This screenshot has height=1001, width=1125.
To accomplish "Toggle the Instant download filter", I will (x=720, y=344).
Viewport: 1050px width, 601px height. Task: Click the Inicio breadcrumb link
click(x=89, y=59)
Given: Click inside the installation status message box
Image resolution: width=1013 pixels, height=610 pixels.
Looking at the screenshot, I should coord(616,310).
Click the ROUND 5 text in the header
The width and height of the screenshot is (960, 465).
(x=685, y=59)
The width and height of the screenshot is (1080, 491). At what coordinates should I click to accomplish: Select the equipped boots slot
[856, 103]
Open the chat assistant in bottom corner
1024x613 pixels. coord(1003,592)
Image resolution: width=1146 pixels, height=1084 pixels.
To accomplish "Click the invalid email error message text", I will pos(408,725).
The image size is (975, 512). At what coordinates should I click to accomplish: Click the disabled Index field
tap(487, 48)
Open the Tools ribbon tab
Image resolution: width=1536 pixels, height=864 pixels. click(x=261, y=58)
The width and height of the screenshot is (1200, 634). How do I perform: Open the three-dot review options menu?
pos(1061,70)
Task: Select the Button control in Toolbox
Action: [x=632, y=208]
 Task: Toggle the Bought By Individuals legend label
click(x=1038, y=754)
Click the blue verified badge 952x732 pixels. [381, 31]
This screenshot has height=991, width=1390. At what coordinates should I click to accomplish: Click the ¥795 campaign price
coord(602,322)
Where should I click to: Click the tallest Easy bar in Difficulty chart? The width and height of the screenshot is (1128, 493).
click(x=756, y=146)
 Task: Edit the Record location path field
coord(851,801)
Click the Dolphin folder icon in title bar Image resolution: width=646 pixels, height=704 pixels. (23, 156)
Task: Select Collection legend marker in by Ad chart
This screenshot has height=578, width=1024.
--- --- ---
§ Required action
Please reproduce all of the entries exactly as they stand.

§ Solution to this problem
This screenshot has height=1001, width=1125.
To accomplish "Toggle the Instant download filter", I will (x=720, y=344).
Viewport: 1050px width, 601px height. Task: Click the Inicio breadcrumb link
click(x=89, y=59)
Given: Click inside the installation status message box
Image resolution: width=1013 pixels, height=610 pixels.
Looking at the screenshot, I should coord(616,310).
Click the ROUND 5 text in the header
The width and height of the screenshot is (960, 465).
(x=685, y=59)
The width and height of the screenshot is (1080, 491). At what coordinates should I click to accomplish: Select the equipped boots slot
[856, 103]
Open the chat assistant in bottom corner
1024x613 pixels. coord(1003,592)
Image resolution: width=1146 pixels, height=1084 pixels.
To accomplish "Click the invalid email error message text", I will pos(408,725).
The image size is (975, 512). At what coordinates should I click to accomplish: Click the disabled Index field
tap(487, 48)
Open the Tools ribbon tab
Image resolution: width=1536 pixels, height=864 pixels. click(x=261, y=58)
The width and height of the screenshot is (1200, 634). How do I perform: Open the three-dot review options menu?
pos(1061,70)
Task: Select the Button control in Toolbox
Action: [x=632, y=208]
 Task: Toggle the Bought By Individuals legend label
click(x=1038, y=754)
Click the blue verified badge 952x732 pixels. [381, 31]
This screenshot has height=991, width=1390. At what coordinates should I click to accomplish: Click the ¥795 campaign price
coord(602,322)
Where should I click to: Click the tallest Easy bar in Difficulty chart? The width and height of the screenshot is (1128, 493).
click(x=756, y=146)
 Task: Edit the Record location path field
coord(851,801)
Click the Dolphin folder icon in title bar Image resolution: width=646 pixels, height=704 pixels. (23, 156)
Task: Select Collection legend marker in by Ad chart
This screenshot has height=578, width=1024.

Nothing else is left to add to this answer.